Brown, who established himself as the Ravens starting right tackle as a rookie last season, was on hand at Powers’ draft party to see where his best friend and former Oklahoma teammate would land. The answer was Baltimore, as the Ravens added to the growing Sooner flavor of their locker room.

“We like Oklahoma,” director of college scouting Joe Hortiz said shortly after the team drafted Powers. “It’s our new Alabama.”

Indeed, former general manager Ozzie Newsome might have been partial to players from his alma mater, Alabama, but new general manager Eric DeCosta said after the selection of Marquise Brown that he has “an affinity for Oklahoma players.” The Ravens have drafted four Oklahoma players the past two years — first-round wide receiver Marquise Brown and Powers this year, following Orlando Brown and tight end Mark Andrews, both third-round picks, last year.

“All of the Oklahoma players have a similar mentality,” Powers said. “Our No. 1 goal is to win, and that’s what we care about, and that’s what we’re going to do.”

The selections of Marquise Brown and Powers this year brings the number of Sooners selected by the Ravens during their history to 11, tying Alabama for the most from one school. And current players from both schools quickly stoked a growing locker room rivalry on social media.

“Is OU about to take over the locker room,” cornerback Marlon Humphrey (Alabama) tweeted.
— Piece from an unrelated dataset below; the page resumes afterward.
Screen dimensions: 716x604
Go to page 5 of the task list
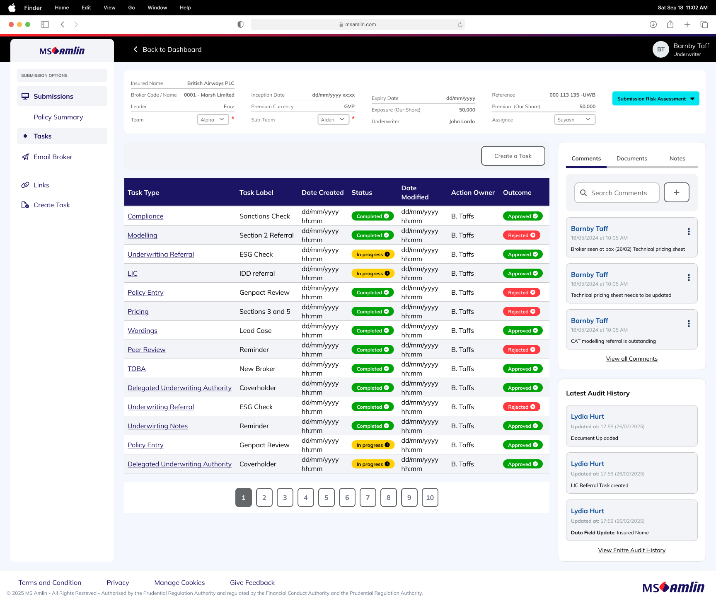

“Already did,” safety Tony Jefferson (Oklahoma) replied.

Humphrey also tweeted a popular Internet meme of a man holding one woman’s hand while eyeing another woman walking the other way. The man is labeled “Ravens,” the woman with him, who looks none too pleased, is “Alabama,” and the woman the man is eying is “Oklahoma.”

“What is this @Ravens?” Humphrey asked.

The current roster has six players from Alabama and five from Oklahoma. Alabama lost one with the departure of Pro Bowl linebacker C.J. Mosley, but gained one with the signing of running back Mark Ingram. In addition to the four draft picks from the past two years, the Sooners can claim Jefferson, who was not drafted by the Ravens but, like Ingram, was signed as a free agent.

It’s clear Ravens evaluators value the Oklahoma pedigree, and, with a record of 46-8 during the past four years, they also recognize the Sooners’ ability to play what head coach John Harbaugh frequently refers to as “winning football.”

The Ravens aren’t the only team seeing the talent that is immediately ready to translate to the NFL. Brown and Powers were two of eight Sooners drafted this spring, and Oklahoma became the first program ever with quarterbacks taken No. 1 overall in back-to-back drafts; Kyler Murray’s selection by the Arizona Cardinals came a year after Baker Mayfield was taken first overall by the Cleveland Browns. Both those quarterbacks won the Heisman Trophy, meaning Marquise Brown and Powers will have the rare chance to play with a third different Heisman winner in Lamar Jackson.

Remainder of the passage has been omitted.